AST access

Mime-Version: 1.0
Content-Type: text/plain; charset=us-ascii

Hi Umar,

Right now the GCC "TREE" stuff is a bit ugly in that llvm-gcc uses its
own C based interface to LLVM. While its *possible* to download the
source tarball (or CVS) for llvm-gcc and hack away,I doubt you'd find
that a particularly rewarding/fun/easy exercise. So, short term, I'd
have to say the answer is "not unless you're a masochist".

Long term (next year), however, I expect to be augmenting LLVM with a
front end compiler writer's toolkit. The toolkit will have the following
      * be a "toolkit" not a "solution" - the goal is to provide
        reusable components from which a front end language translator
        could be constructed - the goal is NOT to provide an
        end-all-be-all "union" of everything needed by all languages
      * completely ignore lexical scanning and basic parsing (there
        might be some portions of the toolkit that assist with writing
        production rules (especially at the edge of the AST).
      * source language agnostic - not even tied to a particular style
        of programming - it should be able to provide some support for
        diverse languages such as Haskell, Prolog, ML, LISP, Scheme, C,
        C++, Pascal, Smalltalk, Objective-C, FORTRAN, COBOL,etc.
      * written in C++ (possibly with a C interface)
      * well integrated with LLVM C++ interface - i.e. make it simple to
        produce an LLVM IR (Module) from an AST and deal with that
        Module in terms of the optimization passes, code generation,
      * provides portions of a flexible abstract syntax tree (i.e. its a
        basic multi-way tree that makes very few assumptions about which
        nodes go where.
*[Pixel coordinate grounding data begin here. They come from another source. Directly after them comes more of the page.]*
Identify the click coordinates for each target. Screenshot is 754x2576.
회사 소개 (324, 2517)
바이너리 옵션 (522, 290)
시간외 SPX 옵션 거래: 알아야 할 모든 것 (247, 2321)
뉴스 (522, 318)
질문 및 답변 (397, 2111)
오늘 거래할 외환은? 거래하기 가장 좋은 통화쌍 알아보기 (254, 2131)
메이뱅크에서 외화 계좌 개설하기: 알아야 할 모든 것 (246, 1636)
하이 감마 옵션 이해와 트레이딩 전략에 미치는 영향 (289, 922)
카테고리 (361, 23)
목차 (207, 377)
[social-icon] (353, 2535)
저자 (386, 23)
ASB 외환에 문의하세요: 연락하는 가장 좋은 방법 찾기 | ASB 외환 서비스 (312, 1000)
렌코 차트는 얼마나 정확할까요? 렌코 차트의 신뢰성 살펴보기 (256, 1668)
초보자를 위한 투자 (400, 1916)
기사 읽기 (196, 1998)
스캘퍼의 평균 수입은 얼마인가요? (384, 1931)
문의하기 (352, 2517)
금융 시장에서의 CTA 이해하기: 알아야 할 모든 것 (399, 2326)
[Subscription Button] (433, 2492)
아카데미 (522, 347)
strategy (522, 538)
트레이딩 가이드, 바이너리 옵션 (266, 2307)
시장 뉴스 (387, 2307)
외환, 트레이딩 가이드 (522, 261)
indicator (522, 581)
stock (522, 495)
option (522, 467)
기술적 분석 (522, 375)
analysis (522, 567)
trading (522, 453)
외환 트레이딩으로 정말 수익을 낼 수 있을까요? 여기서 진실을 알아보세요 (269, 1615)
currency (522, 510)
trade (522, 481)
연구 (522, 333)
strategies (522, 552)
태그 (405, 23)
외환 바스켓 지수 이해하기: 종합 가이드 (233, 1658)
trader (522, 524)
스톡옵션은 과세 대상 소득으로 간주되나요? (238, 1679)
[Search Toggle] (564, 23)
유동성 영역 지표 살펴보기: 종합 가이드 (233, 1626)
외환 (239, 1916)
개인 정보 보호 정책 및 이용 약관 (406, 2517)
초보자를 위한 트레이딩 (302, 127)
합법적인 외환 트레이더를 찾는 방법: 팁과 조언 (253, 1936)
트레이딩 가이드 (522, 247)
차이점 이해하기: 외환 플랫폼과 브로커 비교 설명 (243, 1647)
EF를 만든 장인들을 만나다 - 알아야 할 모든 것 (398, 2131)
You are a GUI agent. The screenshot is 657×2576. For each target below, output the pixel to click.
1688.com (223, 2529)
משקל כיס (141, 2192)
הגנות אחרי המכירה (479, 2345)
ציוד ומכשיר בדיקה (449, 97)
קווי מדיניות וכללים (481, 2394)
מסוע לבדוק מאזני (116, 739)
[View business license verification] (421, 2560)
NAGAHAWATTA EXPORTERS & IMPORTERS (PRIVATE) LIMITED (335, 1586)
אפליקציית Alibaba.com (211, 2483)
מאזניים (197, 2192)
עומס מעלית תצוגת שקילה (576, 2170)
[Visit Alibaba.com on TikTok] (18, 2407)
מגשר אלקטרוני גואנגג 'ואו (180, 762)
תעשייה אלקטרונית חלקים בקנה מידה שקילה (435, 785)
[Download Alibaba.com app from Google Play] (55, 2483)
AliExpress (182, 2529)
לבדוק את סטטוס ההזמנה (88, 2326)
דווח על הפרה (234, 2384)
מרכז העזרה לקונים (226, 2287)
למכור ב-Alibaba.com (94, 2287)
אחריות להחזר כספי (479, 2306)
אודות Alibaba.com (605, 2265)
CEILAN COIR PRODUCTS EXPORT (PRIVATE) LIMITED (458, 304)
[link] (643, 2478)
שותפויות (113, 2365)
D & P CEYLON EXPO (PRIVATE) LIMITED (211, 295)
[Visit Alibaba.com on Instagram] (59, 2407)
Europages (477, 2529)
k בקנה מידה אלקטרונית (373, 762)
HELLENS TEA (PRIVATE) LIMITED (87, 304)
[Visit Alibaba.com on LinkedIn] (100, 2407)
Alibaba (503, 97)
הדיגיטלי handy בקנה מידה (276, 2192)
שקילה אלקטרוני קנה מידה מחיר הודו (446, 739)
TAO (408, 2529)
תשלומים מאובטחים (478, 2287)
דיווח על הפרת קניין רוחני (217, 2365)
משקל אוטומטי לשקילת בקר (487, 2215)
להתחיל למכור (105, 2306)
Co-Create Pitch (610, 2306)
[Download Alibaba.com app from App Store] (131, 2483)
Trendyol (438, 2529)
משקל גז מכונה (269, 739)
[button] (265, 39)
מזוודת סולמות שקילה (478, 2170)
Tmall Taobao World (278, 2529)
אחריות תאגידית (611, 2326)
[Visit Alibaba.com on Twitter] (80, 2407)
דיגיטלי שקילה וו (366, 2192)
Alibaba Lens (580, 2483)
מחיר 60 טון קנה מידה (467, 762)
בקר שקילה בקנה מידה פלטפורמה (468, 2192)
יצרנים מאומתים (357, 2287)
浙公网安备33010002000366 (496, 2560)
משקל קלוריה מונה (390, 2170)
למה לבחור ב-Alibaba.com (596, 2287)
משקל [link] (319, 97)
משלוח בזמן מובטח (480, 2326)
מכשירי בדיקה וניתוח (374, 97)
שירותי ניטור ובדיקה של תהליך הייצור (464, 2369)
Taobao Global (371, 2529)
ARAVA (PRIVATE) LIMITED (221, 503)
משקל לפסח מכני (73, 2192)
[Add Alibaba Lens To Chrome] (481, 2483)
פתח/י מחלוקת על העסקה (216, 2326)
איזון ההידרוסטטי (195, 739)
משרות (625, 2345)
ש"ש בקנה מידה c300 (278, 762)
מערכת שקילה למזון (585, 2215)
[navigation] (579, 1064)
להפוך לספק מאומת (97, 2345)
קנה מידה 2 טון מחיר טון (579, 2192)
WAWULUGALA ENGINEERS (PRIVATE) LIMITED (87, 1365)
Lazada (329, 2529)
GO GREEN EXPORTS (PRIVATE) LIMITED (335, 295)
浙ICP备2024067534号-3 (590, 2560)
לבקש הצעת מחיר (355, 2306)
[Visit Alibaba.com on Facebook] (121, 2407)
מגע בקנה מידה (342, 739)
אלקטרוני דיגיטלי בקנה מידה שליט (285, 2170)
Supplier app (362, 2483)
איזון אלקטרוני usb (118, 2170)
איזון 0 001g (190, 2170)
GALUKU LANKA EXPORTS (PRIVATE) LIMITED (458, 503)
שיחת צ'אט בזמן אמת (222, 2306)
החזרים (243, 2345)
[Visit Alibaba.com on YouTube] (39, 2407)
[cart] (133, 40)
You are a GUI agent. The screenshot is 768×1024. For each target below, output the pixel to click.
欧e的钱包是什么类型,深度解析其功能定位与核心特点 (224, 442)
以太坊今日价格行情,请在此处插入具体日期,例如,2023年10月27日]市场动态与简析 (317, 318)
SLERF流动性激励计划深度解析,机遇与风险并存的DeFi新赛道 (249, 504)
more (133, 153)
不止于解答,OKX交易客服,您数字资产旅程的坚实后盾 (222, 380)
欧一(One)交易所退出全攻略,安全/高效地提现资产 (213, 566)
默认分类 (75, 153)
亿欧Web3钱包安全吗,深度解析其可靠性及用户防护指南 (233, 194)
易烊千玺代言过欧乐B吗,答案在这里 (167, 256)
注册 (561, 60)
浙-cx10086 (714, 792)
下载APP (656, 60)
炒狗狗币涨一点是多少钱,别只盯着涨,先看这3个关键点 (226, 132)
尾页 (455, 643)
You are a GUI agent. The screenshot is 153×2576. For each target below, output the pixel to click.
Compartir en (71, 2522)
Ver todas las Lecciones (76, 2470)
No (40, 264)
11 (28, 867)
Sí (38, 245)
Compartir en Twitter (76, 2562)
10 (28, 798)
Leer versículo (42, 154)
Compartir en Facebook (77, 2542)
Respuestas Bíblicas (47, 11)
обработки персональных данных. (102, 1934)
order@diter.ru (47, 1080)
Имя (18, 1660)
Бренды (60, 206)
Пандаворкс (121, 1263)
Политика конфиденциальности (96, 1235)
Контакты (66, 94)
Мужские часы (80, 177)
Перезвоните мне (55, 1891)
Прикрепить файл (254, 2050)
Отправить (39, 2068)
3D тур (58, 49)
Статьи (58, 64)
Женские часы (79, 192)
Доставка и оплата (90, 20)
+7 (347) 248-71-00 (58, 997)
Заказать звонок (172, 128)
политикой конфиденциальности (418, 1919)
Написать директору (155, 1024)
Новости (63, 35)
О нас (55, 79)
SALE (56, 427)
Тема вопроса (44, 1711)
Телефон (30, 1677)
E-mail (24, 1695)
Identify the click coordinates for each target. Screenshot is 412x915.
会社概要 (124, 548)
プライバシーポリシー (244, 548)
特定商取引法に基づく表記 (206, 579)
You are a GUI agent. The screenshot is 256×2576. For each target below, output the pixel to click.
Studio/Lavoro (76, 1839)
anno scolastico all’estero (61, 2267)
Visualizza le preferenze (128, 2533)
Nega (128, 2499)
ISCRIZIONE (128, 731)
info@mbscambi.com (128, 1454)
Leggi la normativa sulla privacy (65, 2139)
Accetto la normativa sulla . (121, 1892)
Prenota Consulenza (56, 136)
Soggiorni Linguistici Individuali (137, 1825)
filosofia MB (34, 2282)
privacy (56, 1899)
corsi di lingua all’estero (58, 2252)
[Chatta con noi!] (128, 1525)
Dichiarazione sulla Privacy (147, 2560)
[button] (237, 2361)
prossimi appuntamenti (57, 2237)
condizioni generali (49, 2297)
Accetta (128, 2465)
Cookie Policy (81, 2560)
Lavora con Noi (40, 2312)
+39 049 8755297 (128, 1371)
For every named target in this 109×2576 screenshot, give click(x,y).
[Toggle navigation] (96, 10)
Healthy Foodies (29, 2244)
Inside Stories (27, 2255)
The idea is to deal with the tree fundamentals
        and provide a toolkit, not a total solution, so that source
        language writers can build their language's AST trivially
      * provide some of the more common and redundant pieces such as
        arithmetic expressions for "C" type arithmetic
      * perhaps, one day, provide a common object model for
        object-oriented languages (an intersection (not union!) of
        what's needed for Java, C++, C#, Smalltalk, Objective-C)
      * handle some common runtime objects like "string" (Pascal, C++,
        C, and Java all do this differently but perhaps there's a way to
        provide a fundamental string runtime that they can use and
      * make the generation of debug information into the code trivial
      * possibly lots of other things too.

If you have ideas in this area, I'd love to hear them. I'm still in the
phase of requirements gathering on this project so its definitely not
too late to make suggestions :slight_smile:

As to your second question about regenerating source code from the AST,
this is non-trivial in most situations. You can often generate
*equivalent* source code, but not often generate the *exact* source, at
least not without lots of support for it built into the AST. Why do you
need this? Reverse engineering?